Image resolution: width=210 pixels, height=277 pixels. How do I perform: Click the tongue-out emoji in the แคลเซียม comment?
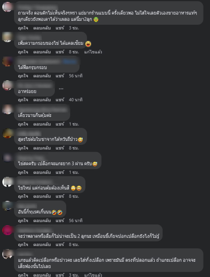[88, 44]
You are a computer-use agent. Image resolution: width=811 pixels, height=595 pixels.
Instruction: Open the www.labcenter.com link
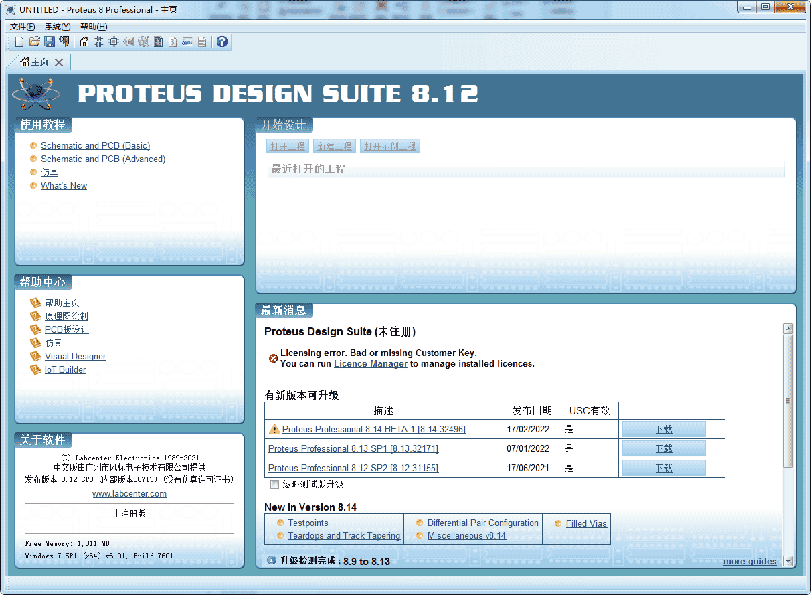tap(129, 494)
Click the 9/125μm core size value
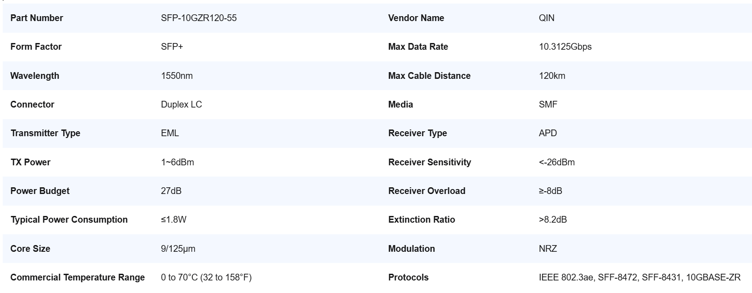Viewport: 752px width, 293px height. coord(178,249)
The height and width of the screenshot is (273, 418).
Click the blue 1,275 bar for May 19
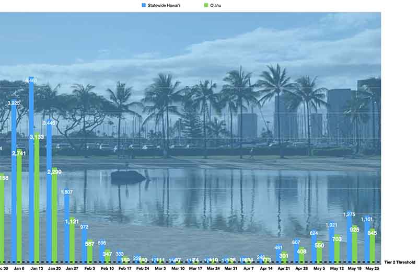point(349,238)
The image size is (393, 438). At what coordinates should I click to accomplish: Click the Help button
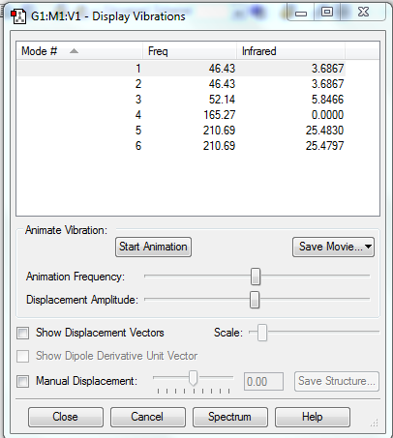coord(313,417)
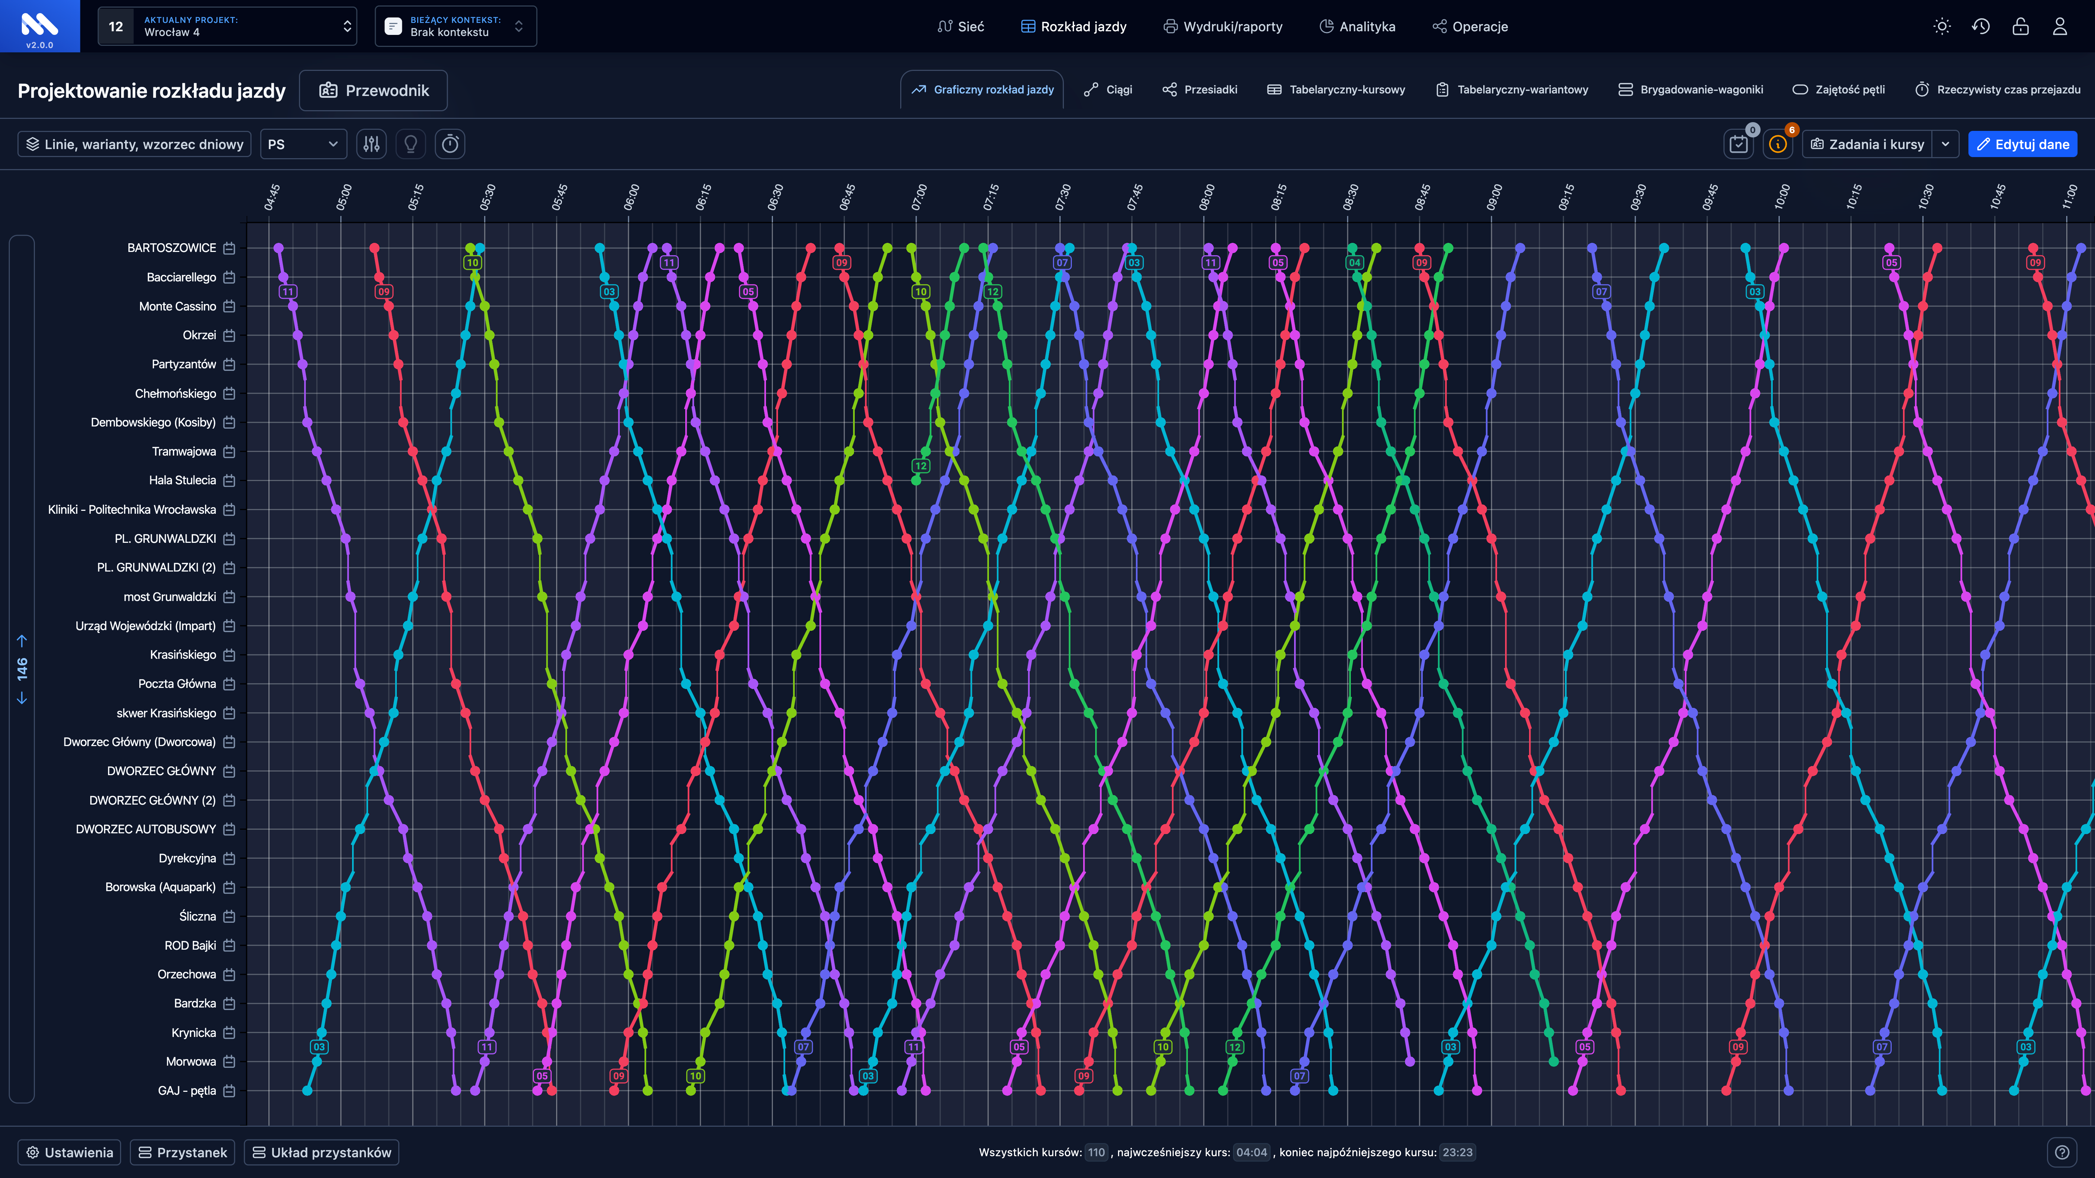Viewport: 2095px width, 1178px height.
Task: Open the orange info warnings icon
Action: (1778, 144)
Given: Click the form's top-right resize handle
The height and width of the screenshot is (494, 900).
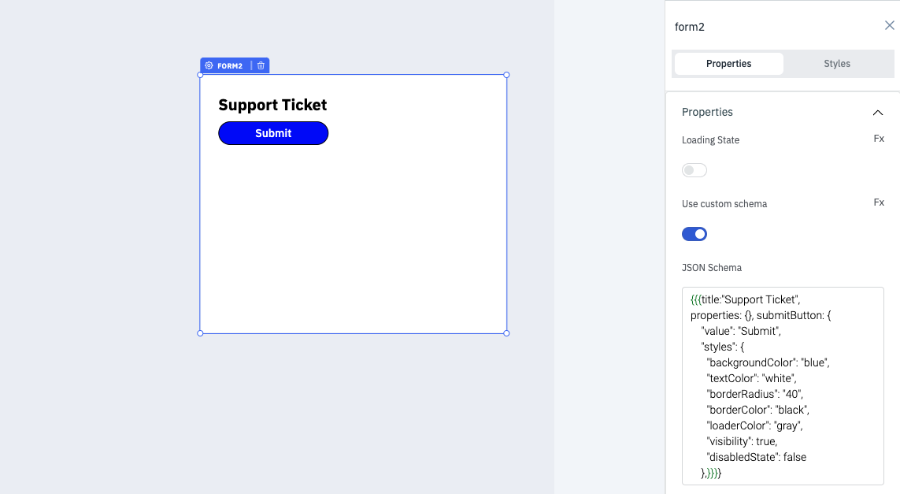Looking at the screenshot, I should (x=506, y=75).

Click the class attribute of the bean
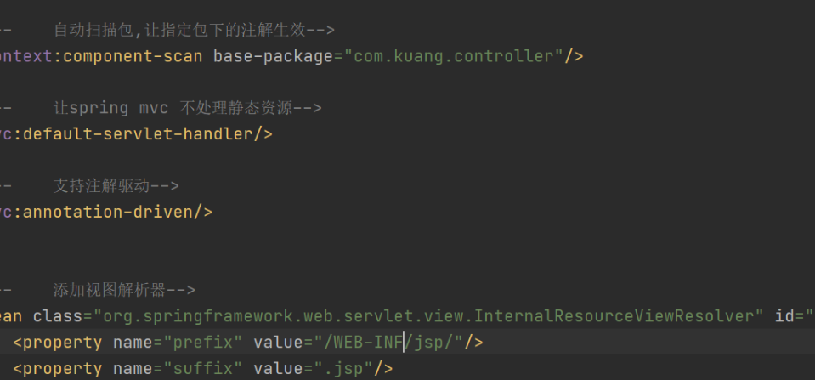(x=57, y=316)

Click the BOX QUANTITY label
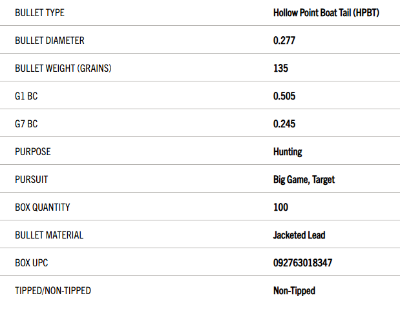coord(43,208)
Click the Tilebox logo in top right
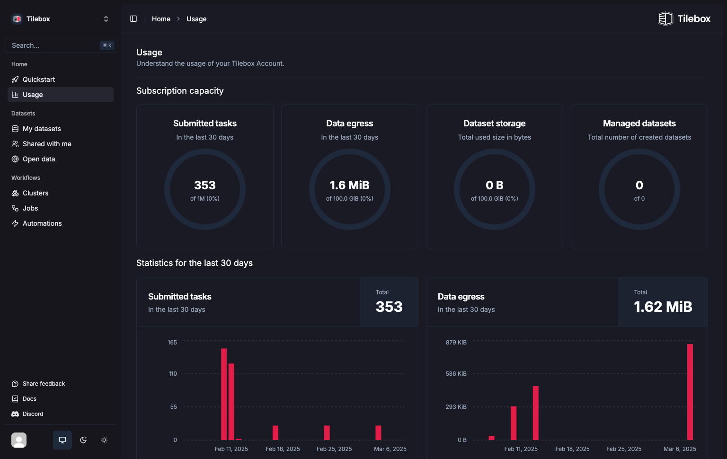Viewport: 727px width, 459px height. (684, 19)
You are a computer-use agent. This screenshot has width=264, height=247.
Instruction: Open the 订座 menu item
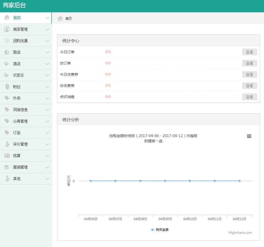[x=16, y=133]
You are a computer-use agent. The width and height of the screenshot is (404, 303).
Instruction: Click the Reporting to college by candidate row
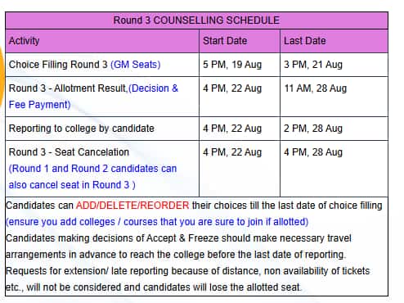point(197,129)
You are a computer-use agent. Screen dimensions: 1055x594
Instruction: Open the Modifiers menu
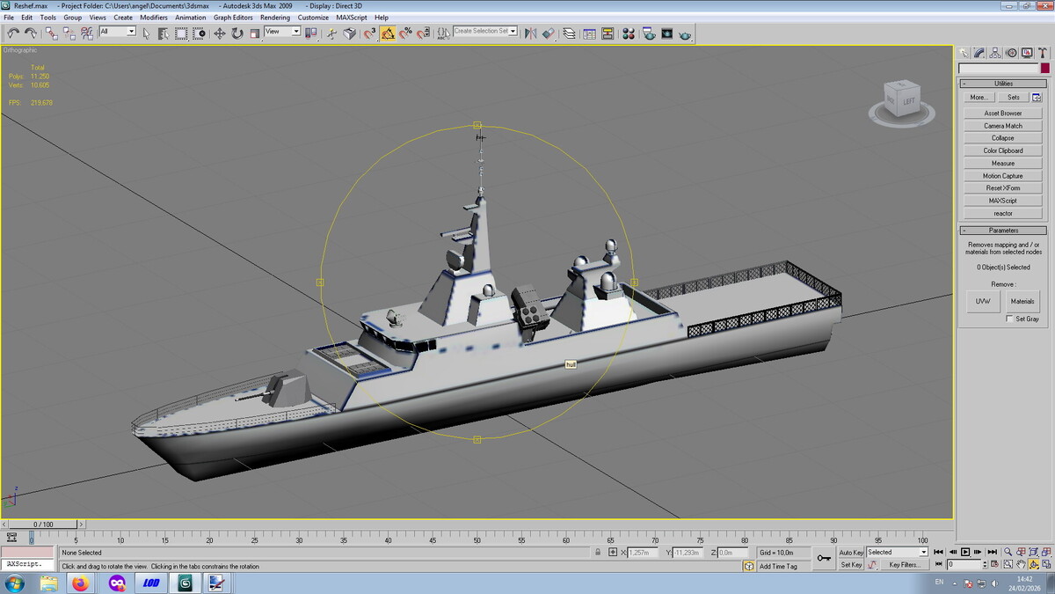[x=153, y=18]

——————————

* **Your objective**
With "agent" as the word to match, copy each line of the records that has it.

* **Your response**
You are a computer-use agent. Image resolution: width=811 pixels, height=595 pixels.
You are a computer-use agent. This screenshot has width=264, height=247.
You are a computer-use agent. The width and height of the screenshot is (404, 303).
You are a computer-use agent. Screen dimensions: 1055x594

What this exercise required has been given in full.